Until the 1720s, England's population growth had been held in check by periodic harvest failures and by diseases such as influenza, smallpox, dysentery and typhus. At around 5.25 million in 1720, England's population would be around nine million at the end of the century.note9 London's population in this period rose from around 700,000 to over one million, a larger population than Paris. note10
John Locke (above) and Thomas Jefferson. Locke died in 1704, but his influence lived on through the century. His views on liberty and politics influenced Alexander Hamilton, James Madison, Thomas Jefferson and others in the colonies.
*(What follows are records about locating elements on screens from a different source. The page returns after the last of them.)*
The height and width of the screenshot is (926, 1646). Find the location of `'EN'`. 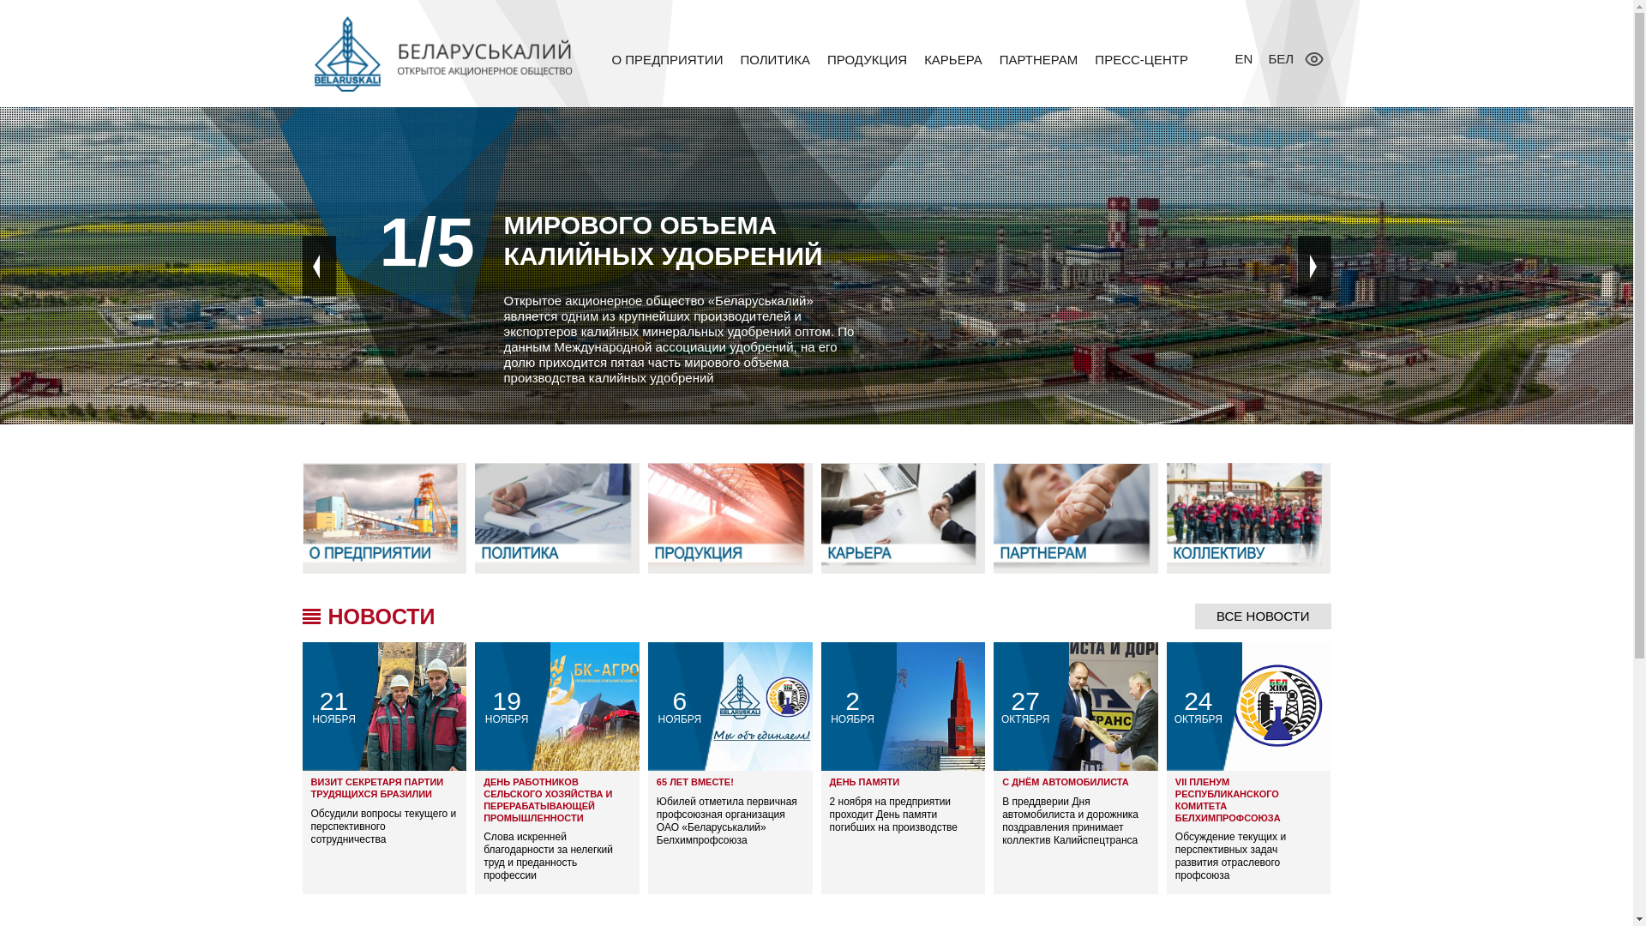

'EN' is located at coordinates (1247, 57).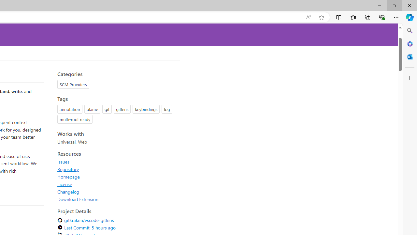 The width and height of the screenshot is (417, 235). Describe the element at coordinates (78, 198) in the screenshot. I see `'Download Extension'` at that location.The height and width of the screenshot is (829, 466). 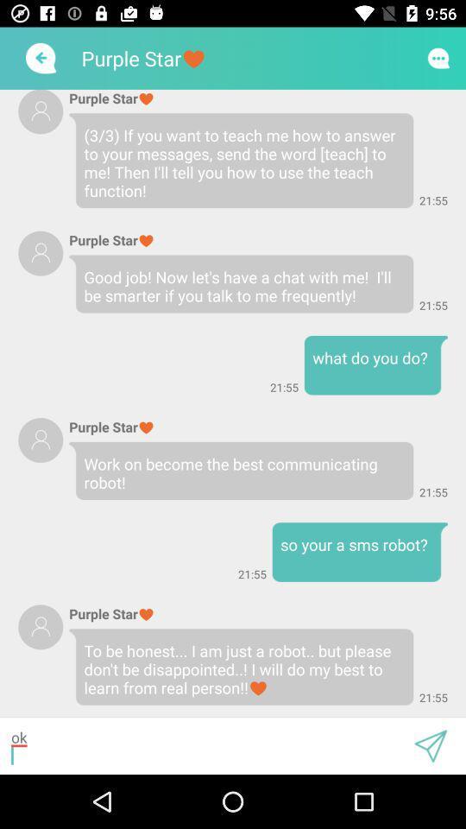 What do you see at coordinates (41, 252) in the screenshot?
I see `profile icon` at bounding box center [41, 252].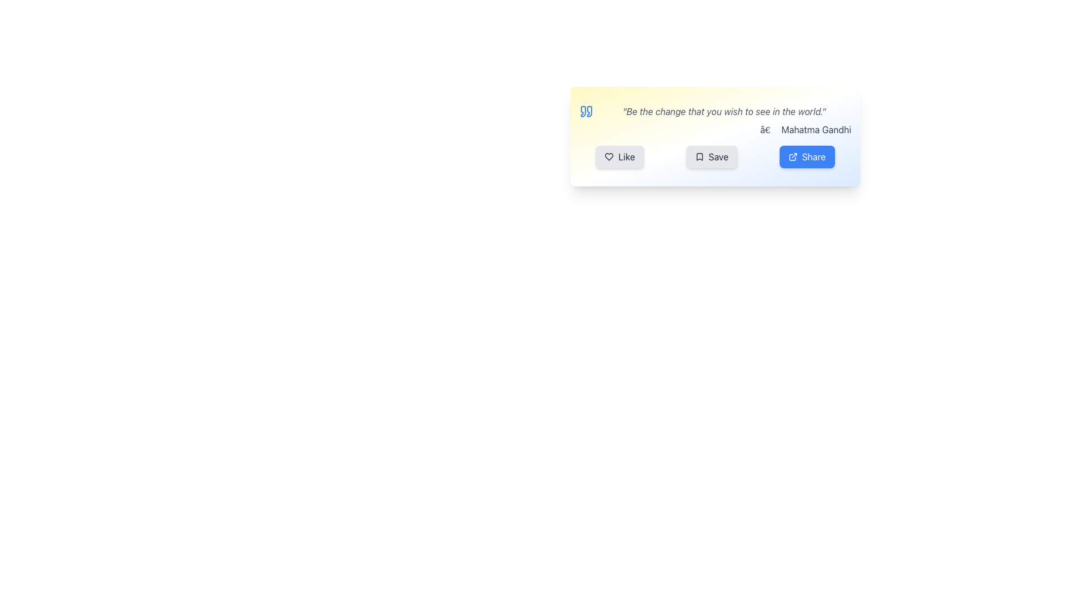 This screenshot has height=612, width=1087. What do you see at coordinates (699, 157) in the screenshot?
I see `the visual cues of the 'Save' icon embedded within the 'Save' button, located in the middle of the three buttons ('Like', 'Save', 'Share') on the card` at bounding box center [699, 157].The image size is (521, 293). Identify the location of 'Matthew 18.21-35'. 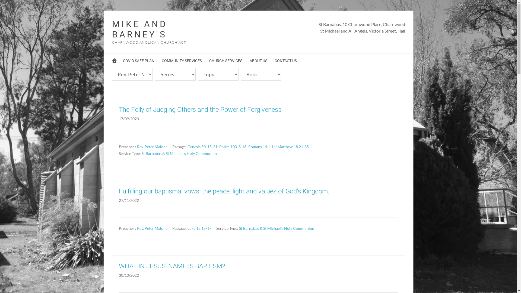
(293, 147).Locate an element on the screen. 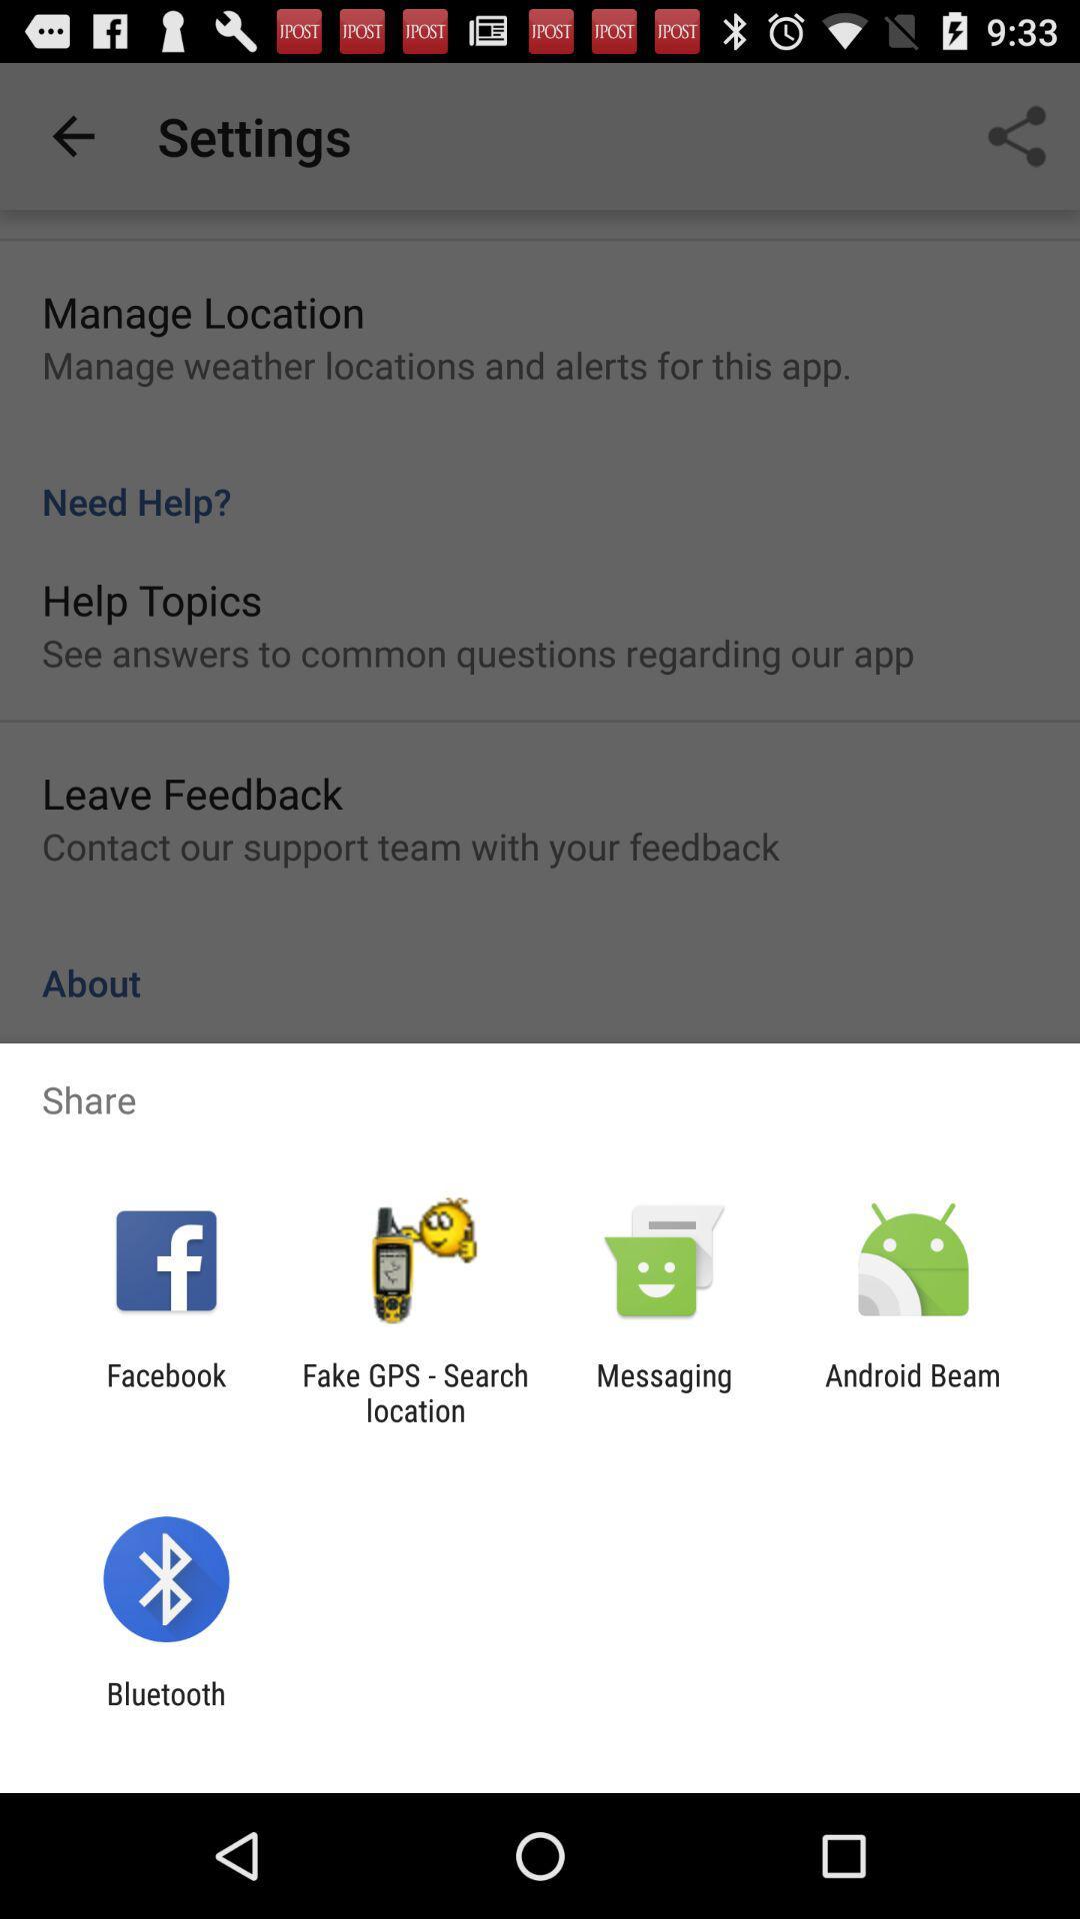 This screenshot has width=1080, height=1919. the messaging item is located at coordinates (664, 1392).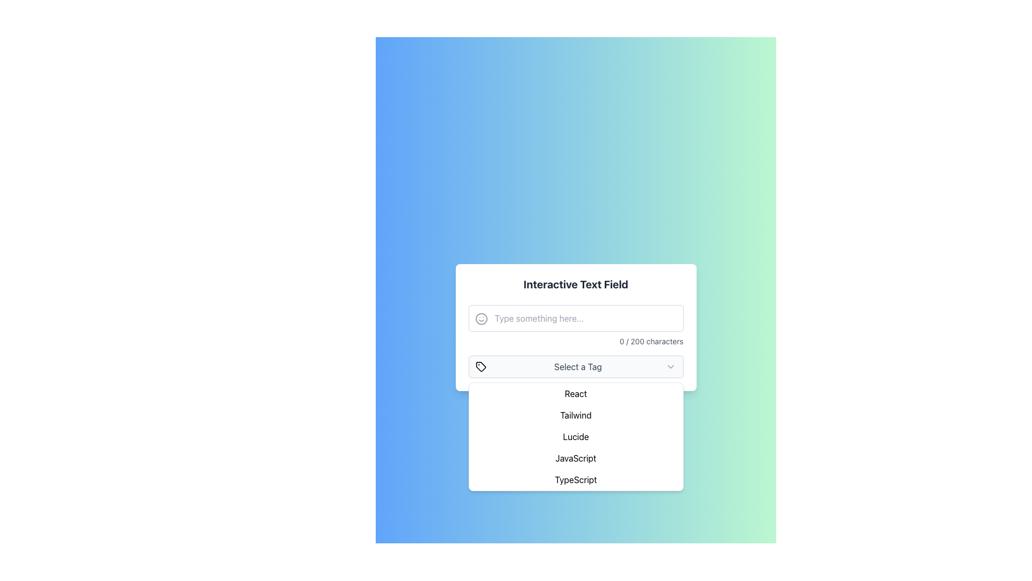 The image size is (1032, 581). I want to click on the Dropdown Menu located below the 'Select a Tag' button, so click(575, 437). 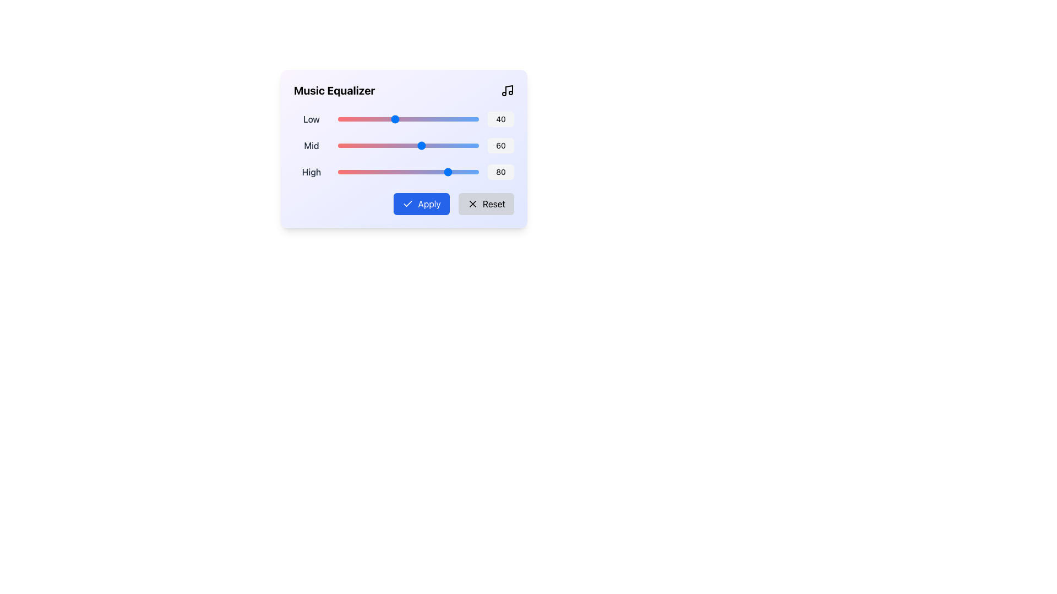 I want to click on the music icon that symbolizes sound settings, positioned to the right of the 'Music Equalizer' label, so click(x=506, y=90).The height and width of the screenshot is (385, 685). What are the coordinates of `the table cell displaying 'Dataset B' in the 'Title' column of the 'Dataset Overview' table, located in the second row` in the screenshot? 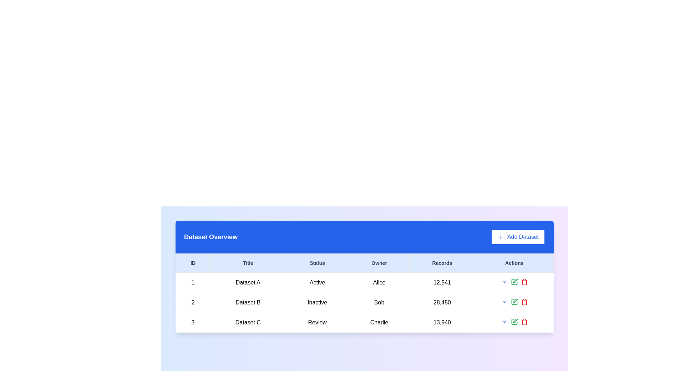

Jefferson was to write: "Bacon, Locke and Newton ... I consider them as the three greatest men that have ever lived, without any exception." (The Letters of Thomas Jefferson: 1743-1826 Bacon, Locke, and Newton).
France had more than three times England's population, but Britain led in world commerce, ahead also of the Dutch Republic, which was economically progressive but had a fraction of Britain's population.
With the rise in Britain's commerce, London had become a busier place and had been gathering more people from England's rural areas and from Scotland, Wales and Ireland. London also had migrants from Germany, Holland and France. London had become a great center for the arts and fashion.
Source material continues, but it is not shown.